What is the best way to store a threaded message list/tree in SQL? - sql

I'm looking for the best way to store a set of "posts" as well as comments on those posts in SQL. Imagine a design similar to a "Wall" on Facebook where users can write posts on their wall and other users can comment on those posts. I need to be able to display all wall posts as well as the comments.
When I first started out, I came up with a table such as:
CREATE Table wallposts
(
id uuid NOT NULL,
posted timestamp NOT NULL,
userid uuid NOT NULL,
posterid uuid NOT NULL,
parentid uuid NOT NULL,
comment text NOT NULL
)
id is unique, parentid will be null on original posts and point to an id if the row is a comment on an existing post. Easy enough and super fast to insert new data. However, doing a select which would return me:
POST 1
COMMENT 1
COMMENT 2
POST 2
COMMENT 1
COMMENT 2
Regardless of which order the rows existed in the database proved to be extremely difficult. I obviously can't just order by date, as someone might comment on post 1 after post 2 has been posted. If I do a LEFT JOIN to get the parent post on all rows, and then sort by that date first, all the original posts group together as they'd have a value of null.
Then I got this idea:
CREATE TABLE wallposts
(
id uuid NOT NULL,
threadposted timestamp,
posted timestamp,
...
comment text
)
On an original post, threadposted and posted would be the same. On a comment, timestamp would be the time the original post was posted and "posted" would be the time the comment on that thread was posted. Now I can just do:
select * from wallposts order by threadposted, posted;
This works great, however one thing irks me. If two people create a post at the same time, comments on the two posts would get munged together as they'd have the same timestamp. I could use "ticks" instead of a datetime, but still the accuracy is only 1/1000 of a second. I could also setup a unique constraint on threadposted and posted which makes inserts a bit more expensive, but if I had multiple database servers in a farm, the chance of a collision is still there. I almost went ahead with this anyway since the chances of this happening are extremely small, but I wanted to see if I could eat my cake and still have it too. Mostly for my own educational curiosity.
Third solution would be to store this data in the form of a graph. Each node would have a v-left and v-right pointer. I could order by "left" which would traverse the tree in the order I need. However, every time someone inserts a comment I'd have to re balance the whole tree. This would create a ton of row locking, and all sorts of problems if the site was very busy. Plus, it's kinda extreme and also causes replication problems. So I tossed this idea quickly.
I also thought about just storing the original posts and then serializing the comments in a binary form, since who cares about individual comments. This would be very fast, however if a user wants to delete their comment or append a new comment to the end, I have to deserialize this data, modify the structure, then serialize it back and update the row. If a bunch of people are commenting on the same post at the same time, I might have random issues with that.
So here's what I eventually did. I query for all the posts ordered by date entered. In the middle ware layer, I loop through the recordset and create a "stack" of original posts, each node on the stack points to a linked list of comments. When I come across an original post, I push a new node on the stack and when I come across a comment I add a node to the linked list. I organize this in memory so I can traverse the recordset once and have O(n). After I create the in-memory representation of the wall, I traverse through this data structure again and write out HTML. This works great and has super fast inserts and super fast selects, and no weird row locking issues; however it's a bit heavier on my presentation layer and requires me to build an in memory representation of the user's wall to move stuff around so it's in the right order. Still, I believe this is the best approach I've found so far.
I thought I'd check with other SQL experts to see if there's a better way to do this using some weird JOINS or UNIONS or something which would still be performant with millions of users.

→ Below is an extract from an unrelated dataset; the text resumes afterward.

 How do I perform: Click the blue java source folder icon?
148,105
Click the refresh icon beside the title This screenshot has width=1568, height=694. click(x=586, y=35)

I think you're better off using a simpler model with a "ParentID" on Comment to allow for nesting comments. I don't think it's usually a good practice to use datetimes as keys, especially in this case, where you don't really need to, and an identity ID will be sufficient. Here's a basic example that might work:
Post
----
ID (PK)
Timestamp
UserID (FK)
Text
Comment
-------
ID (PK)
Timestamp
PostID (FK)
ParentCommentID (FK nullable) -- allows for nested comments
Text

Do you want people to be able to comment on other comments, i.e. does the tree have infinite depth?
If you just want to have posts and then comments on those posts then you were on the right lines to start with and I believe the following SQL would meet that requirement (Untested so may be typos)
SELECT posts.id,
posts.posted AS posted_at,
posts.userid AS posted_by,
posts.posterid,
posts.comment AS post_text,
comments.posted AS commented_at,
comments.userid AS commented_by,
comments.comment AS comment_text
FROM wallposts AS posts
LEFT OUTER JOIN wallposts AS comments ON comments.parent_id = posts.id
ORDER BY posts.posted, comments.posted
This technique, a self-join, simply joins the table to itself using table aliases to specify the joins.

You should look into "nested sets". They allow retrieving a hierarchy very easily with a single query.
Here's an article about them
If you are using SQL server 2008, it has built-in support for it through the "hierarchyID" type.
Inserts and updates are more costly and complicated if you don't have the built in support), but querying is much faster and easier.
EDIT:
Damn, missed the part where you already knew about it. (was checking from a mobile phone).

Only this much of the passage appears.